The battle UI shows a horizontal strip of the next several upcoming turns along the top of the screen, starting with the currently acting unit on the left. The strip is your most important in-battle readout - it's how you see the shape of the next few seconds of combat.

Turn order

Reading the Timeline

Each slot in the strip shows the upcoming unit's portrait, colored by side (player / enemy), with a marker if that turn will be skipped due to crowd control.

  • The leftmost slot is right now - the currently acting unit.
  • Moving right shows the next turn, then the one after that, and so on.
  • Fast units appear more than once in the strip. A high-Speed Bard coming up now might also appear at positions 3 and 6.
  • Slow units might appear only once or not at all, even though they're on the field.

The strip is a pure preview. The battle engine simulates forward from the current state to show what's coming. It doesn't drive actual turn resolution - that's still the live CTB system.

When the Timeline Regenerates

Anything that would change upcoming order regenerates the strip:

  • A turn ends and the acting unit's countdown resets.
  • A Speed buff or debuff was applied, rescaling someone's countdown.
  • A unit died and dropped out of the queue.

The regeneration is instant. When you apply Rallying Anthem and party Speed doubles, the allies' portraits visibly slide forward on the strip the moment the effect lands. When you Frost Spike an enemy, they slide backward.

Using It to Plan Ahead

The timeline turns "whose turn is next?" from a guess into a read. A few ways to use it:

  • Before casting, check how soon your next turn comes up. If the timeline shows three enemy turns before your Mage gets back, a buff you were going to cast might expire first.
  • Before Rallying Anthem or War Cry, check that enough ally turns fall inside the buff window to make the cast worth it.
  • Before healing, check if the target is about to take another hit. A heal on someone who survives the next three enemy turns is worth more than a heal on someone who's safe.
  • Before using a finisher like Arcane Surge, check the enemy's remaining HP and upcoming turns to confirm you'll actually close the fight with it.

The timeline is where Bards win fights

Buffer classes live and die by timing. Rallying Anthem's value comes entirely from which ally turns fall inside its duration. Looking at the timeline before casting tells you whether you're buffing one ally turn or five.

Crowd Control in the Preview

If an enemy is stunned and their turn is coming up, the timeline shows them with a skip marker - you know ahead of time they won't act. This lets you plan around the enemy's lost turn without double-checking.

A crowd-controlled unit still appears on the strip in their normal slot; the CC effect just marks it as a skip. See Status Effects.
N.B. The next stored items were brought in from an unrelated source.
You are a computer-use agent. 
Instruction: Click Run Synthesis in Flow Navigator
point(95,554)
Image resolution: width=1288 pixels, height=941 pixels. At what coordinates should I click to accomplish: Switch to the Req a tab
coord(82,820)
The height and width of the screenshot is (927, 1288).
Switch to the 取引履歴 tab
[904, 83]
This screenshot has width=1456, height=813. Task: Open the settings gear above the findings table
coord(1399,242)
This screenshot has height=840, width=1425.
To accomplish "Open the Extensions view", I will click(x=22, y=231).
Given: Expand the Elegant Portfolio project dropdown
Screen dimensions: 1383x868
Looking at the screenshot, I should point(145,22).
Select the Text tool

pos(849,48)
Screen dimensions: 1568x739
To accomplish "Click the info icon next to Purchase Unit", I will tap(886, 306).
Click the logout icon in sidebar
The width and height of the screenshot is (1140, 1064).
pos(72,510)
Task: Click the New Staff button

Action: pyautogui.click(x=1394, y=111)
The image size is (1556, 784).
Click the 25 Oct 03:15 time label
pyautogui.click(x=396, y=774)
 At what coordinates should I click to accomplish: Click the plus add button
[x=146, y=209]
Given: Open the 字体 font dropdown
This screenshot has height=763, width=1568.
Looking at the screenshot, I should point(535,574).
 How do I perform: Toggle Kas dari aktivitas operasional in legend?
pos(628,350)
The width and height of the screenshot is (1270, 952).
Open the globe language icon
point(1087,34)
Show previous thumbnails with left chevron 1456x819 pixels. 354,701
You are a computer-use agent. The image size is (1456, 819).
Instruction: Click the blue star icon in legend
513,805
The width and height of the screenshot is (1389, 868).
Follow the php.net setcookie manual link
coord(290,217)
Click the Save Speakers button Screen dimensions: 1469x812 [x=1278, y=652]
What the Timeline Doesn't Show

  • Action details - you see who's about to act, not what they'll choose. Enemy AI decides its action at its turn, not in advance.
  • Cooldowns - those are per-unit state, not timeline state. Check the enemy's inspection panel to see what specials they can still use.
  • Damage predictions - the engine doesn't forecast damage. The timeline tells you when, not how hard.